Hélas, point de remède !
Juste le temps...
Mais lorsqu'il réussit une percée dans les méandres de mon esprit, c'est alors un festival de curiosités.

Il s'incruste par petite touches, comme tout à coup, un minuscule petit crémier turquoise, que je reconnaîtrai entre mille autres. 
Que j'essuie du bout des doigts, en pleine guerre civile contre une armée compacte de monstres de foire, plus ridicules les uns que les autres. 
Je pose mon arbalète à compression contre un mur décrépi, et j'effleure la céramique lumineuse. 
Puis, je repars au combat, dégommant un homme sans tête, la femme à barbe du 6ème, et cet épouvantable gnome à cheveux rouges.
Le paradoxe de la guerrière, sans foi ni loi, qui faiblit devant la fragilité d'un peu de terre.
Je suis perdue d'avance.
Je n'ai jamais su que faire, face à la vulnérabilité des choses, ou des êtres.

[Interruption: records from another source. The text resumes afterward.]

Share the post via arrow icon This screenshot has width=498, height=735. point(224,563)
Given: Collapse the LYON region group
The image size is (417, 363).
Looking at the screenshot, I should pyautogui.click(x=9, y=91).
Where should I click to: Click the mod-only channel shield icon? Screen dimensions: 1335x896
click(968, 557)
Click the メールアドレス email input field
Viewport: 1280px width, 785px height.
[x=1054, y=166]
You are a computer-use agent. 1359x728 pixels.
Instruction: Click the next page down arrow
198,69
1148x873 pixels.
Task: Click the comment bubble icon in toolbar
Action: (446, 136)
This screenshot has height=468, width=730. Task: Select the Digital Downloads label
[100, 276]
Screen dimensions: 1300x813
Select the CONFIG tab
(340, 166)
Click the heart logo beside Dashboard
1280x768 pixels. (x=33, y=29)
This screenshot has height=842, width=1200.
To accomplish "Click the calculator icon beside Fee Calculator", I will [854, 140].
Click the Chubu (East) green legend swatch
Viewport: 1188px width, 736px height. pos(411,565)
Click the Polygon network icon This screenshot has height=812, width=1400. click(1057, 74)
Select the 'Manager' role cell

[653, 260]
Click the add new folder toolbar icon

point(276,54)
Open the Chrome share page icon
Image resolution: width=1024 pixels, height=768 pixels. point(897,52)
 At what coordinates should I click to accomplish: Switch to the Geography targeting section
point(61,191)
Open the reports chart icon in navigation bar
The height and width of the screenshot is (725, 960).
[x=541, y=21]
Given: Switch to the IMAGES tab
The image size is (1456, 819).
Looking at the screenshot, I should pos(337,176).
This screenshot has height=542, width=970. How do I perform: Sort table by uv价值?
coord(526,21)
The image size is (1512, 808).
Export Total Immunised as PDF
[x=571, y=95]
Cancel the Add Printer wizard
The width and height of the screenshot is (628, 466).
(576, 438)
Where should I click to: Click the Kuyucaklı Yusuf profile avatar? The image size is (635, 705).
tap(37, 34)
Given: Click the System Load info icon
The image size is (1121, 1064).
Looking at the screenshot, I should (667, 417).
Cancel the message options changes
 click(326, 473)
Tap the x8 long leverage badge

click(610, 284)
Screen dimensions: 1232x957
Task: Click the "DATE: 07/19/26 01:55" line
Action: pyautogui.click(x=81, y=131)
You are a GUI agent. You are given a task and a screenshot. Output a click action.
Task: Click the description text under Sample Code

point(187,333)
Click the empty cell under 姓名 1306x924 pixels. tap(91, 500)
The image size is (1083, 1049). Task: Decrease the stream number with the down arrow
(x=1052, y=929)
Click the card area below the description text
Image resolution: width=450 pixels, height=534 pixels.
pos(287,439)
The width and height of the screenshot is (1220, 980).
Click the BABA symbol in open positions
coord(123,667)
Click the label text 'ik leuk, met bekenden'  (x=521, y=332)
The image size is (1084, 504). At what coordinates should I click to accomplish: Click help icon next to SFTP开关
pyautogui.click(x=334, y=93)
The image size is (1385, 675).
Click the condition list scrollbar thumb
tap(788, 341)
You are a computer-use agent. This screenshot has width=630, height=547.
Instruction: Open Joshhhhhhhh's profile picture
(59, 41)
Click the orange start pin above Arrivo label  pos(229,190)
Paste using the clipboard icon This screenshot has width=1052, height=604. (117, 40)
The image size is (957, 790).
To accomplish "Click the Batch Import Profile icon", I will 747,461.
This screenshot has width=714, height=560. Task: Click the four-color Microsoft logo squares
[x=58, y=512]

Et à chaque réveil, je me glace un peu plus.
Comme une enfant, je me répète, cinq fois de suite, que je ne veux pas faire de cauchemars. 
Mais en sont-ce vraiment ? 
Je me poste en mode d'auto-programmation ultime, espérant un refuge dans un futur prometteur.
Mais rien n'y fait.

C'est comme si mon propre coeur luttait contre moi même, refusant de m'accorder le repos. 
Comme si, quelque chose à l'intérieur de moi, me disait que je me trompe, que je n'ai rien compris, que les choses n'ont jamais été aussi simples de toute ma vie.
Et moi, je continue à m'accrocher à ce que j'ai vu. 
Et entendu. 
Et cru comprendre. 
Et cru entendre.

Il ne me reste plus qu'une chose à faire.
Puisque la fuite ne sert à rien.
Autant l'affronter.

...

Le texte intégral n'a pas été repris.